Transcribe the stretch of entries below from the line with "Click the blurred email address text" through the line with "The width and", exactly and with both ends included; leave out all other lines.

Extracted records:
--- START ---

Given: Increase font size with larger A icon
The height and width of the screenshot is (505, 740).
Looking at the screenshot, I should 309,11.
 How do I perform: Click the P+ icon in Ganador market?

--- END ---
--- START ---

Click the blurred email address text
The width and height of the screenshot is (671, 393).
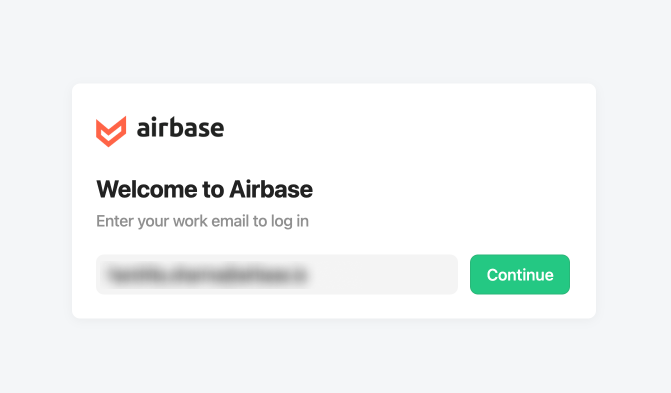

--- END ---
--- START ---

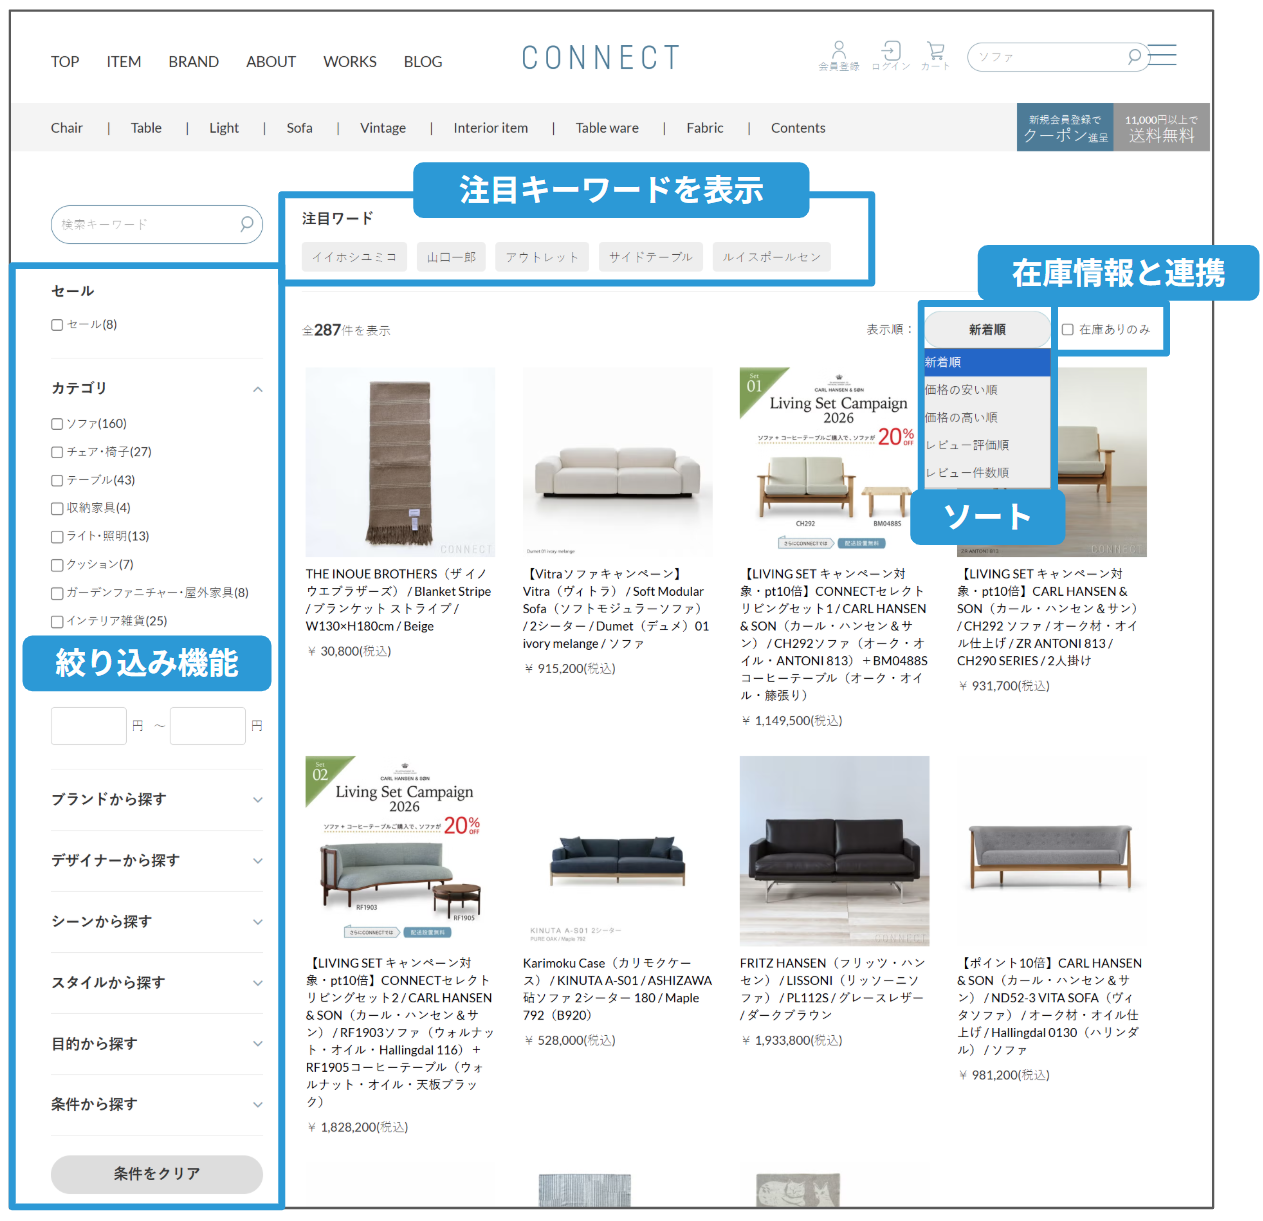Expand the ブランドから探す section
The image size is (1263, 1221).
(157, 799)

--- END ---

Result of the task:
Click the blurred email address text
The width and height of the screenshot is (671, 393).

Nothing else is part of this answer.